### Problem details:
Locate every line in the records below that contains the string "height", and copy each of those lines.

# Source material start

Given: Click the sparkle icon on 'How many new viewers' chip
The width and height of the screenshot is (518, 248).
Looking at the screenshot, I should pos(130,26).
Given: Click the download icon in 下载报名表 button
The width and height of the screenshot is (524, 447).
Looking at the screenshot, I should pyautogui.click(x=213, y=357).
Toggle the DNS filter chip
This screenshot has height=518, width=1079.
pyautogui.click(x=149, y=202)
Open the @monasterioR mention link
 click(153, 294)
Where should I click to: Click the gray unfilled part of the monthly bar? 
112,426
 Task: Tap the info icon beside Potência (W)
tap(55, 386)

# Source material end
# Source material start

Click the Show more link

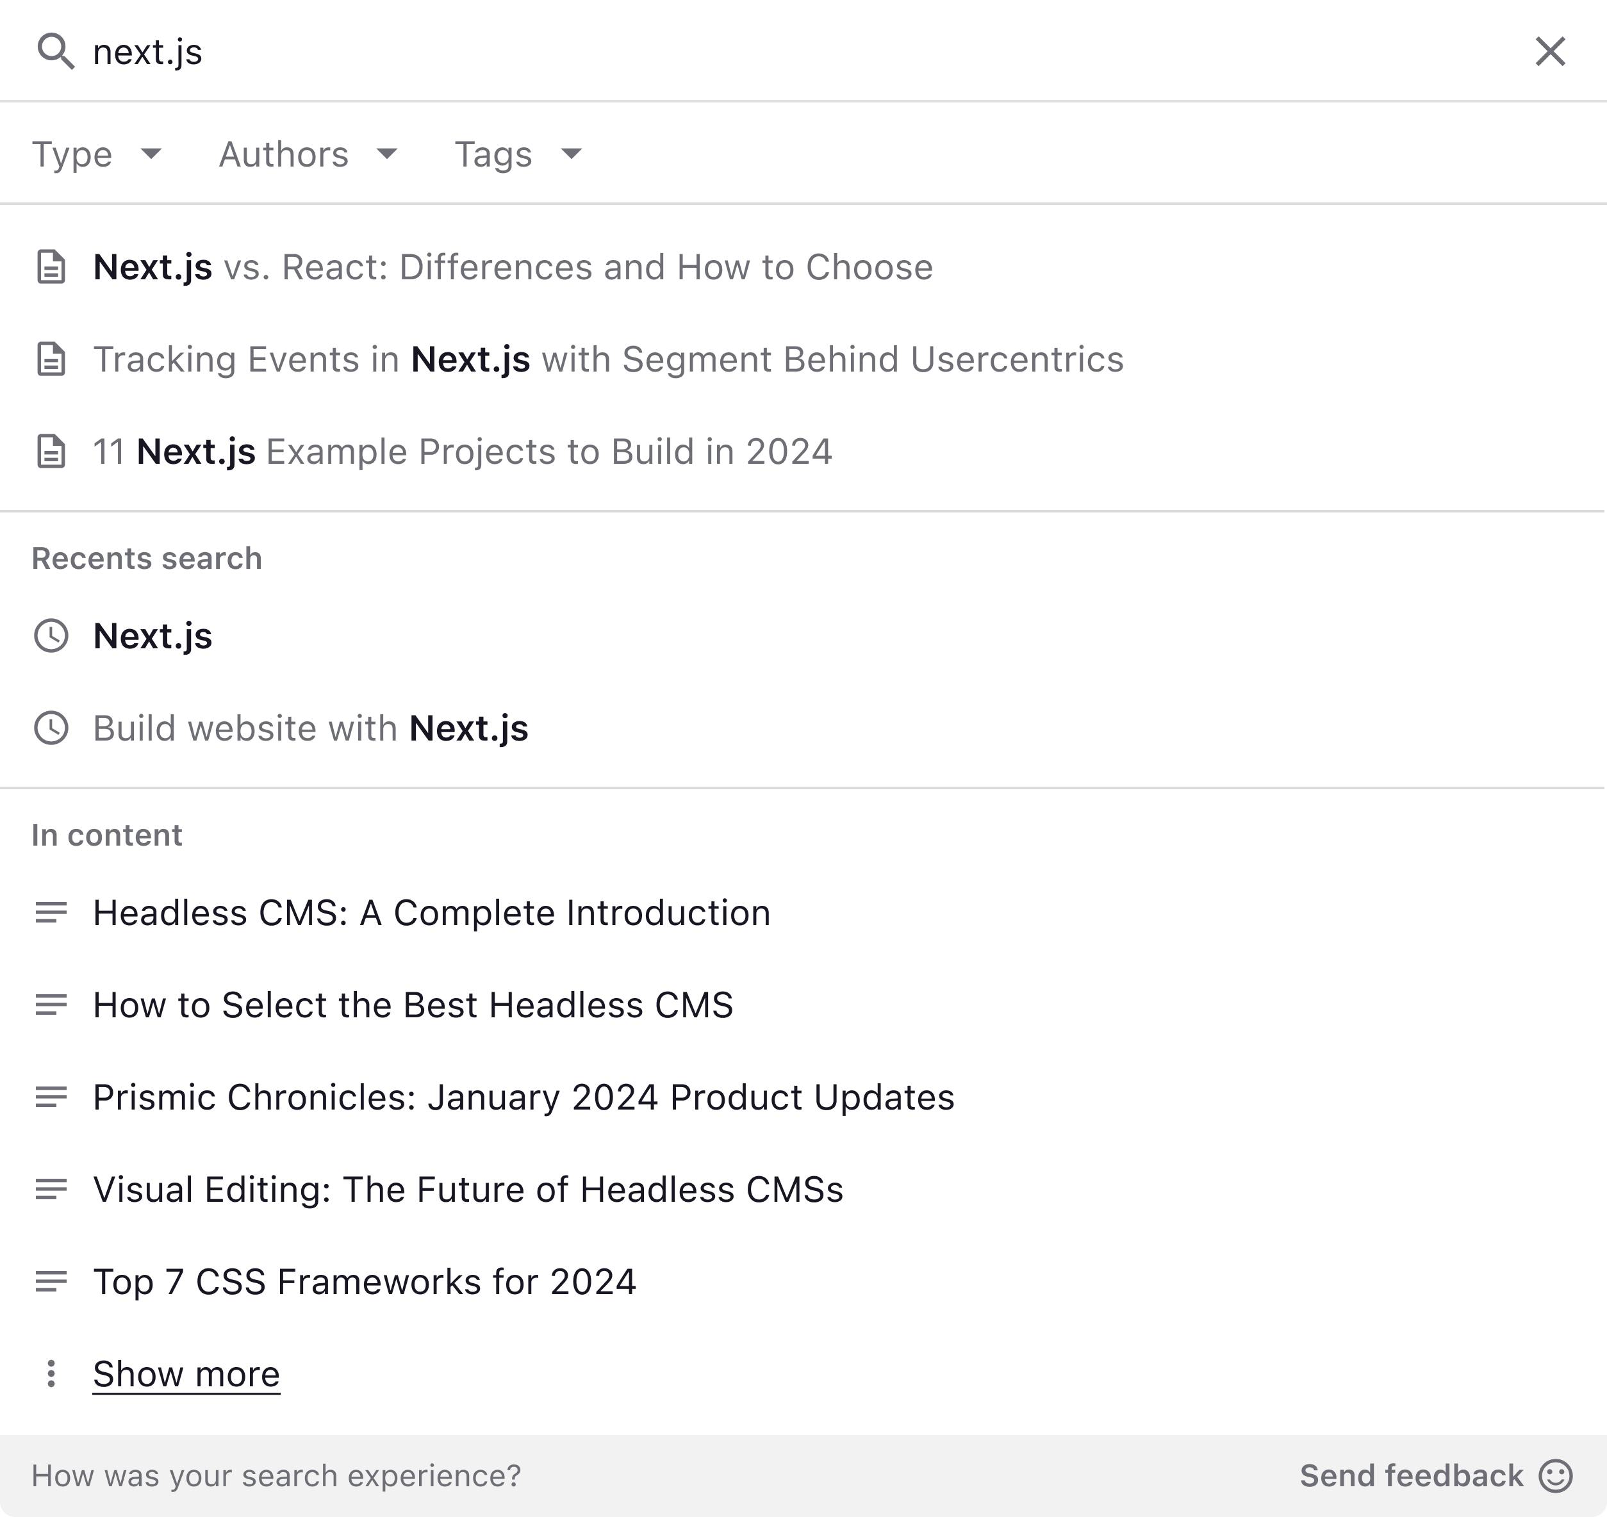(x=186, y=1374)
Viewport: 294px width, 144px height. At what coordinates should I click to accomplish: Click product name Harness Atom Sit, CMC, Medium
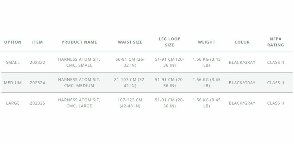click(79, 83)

# Source material end

### Written answer:
The width and height of the screenshot is (518, 248).
The width and height of the screenshot is (524, 447).
This screenshot has height=518, width=1079.
Viewport: 294px width, 144px height. At what coordinates should I click to accomplish: Click product name Harness Atom Sit, CMC, Medium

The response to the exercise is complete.